— DESCRIPTION OF THE TASK —
Starting with the first line and going on through the line with "Image resolution: width=952", write those lines out again with "action" replaced by "step" and everything else left as it is.

— SUPPLIED RECORDS —
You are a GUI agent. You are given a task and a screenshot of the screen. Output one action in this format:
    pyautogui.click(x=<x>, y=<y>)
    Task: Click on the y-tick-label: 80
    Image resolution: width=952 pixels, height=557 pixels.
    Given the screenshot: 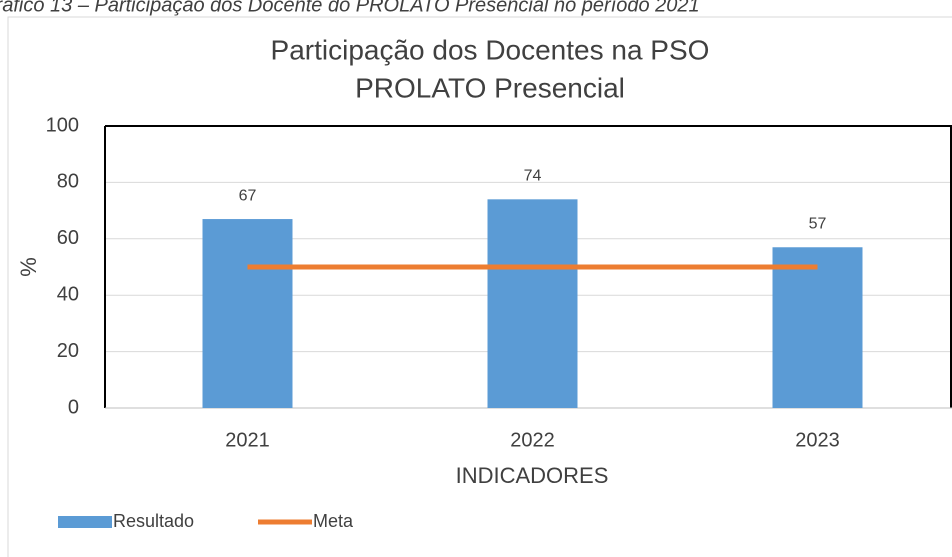 What is the action you would take?
    pyautogui.click(x=68, y=182)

— EXERCISE OUTPUT —
You are a GUI agent. You are given a task and a screenshot of the screen. Output one step in this format:
    pyautogui.click(x=<x>, y=<y>)
    Task: Click on the y-tick-label: 80
    Image resolution: width=952 pixels, height=557 pixels.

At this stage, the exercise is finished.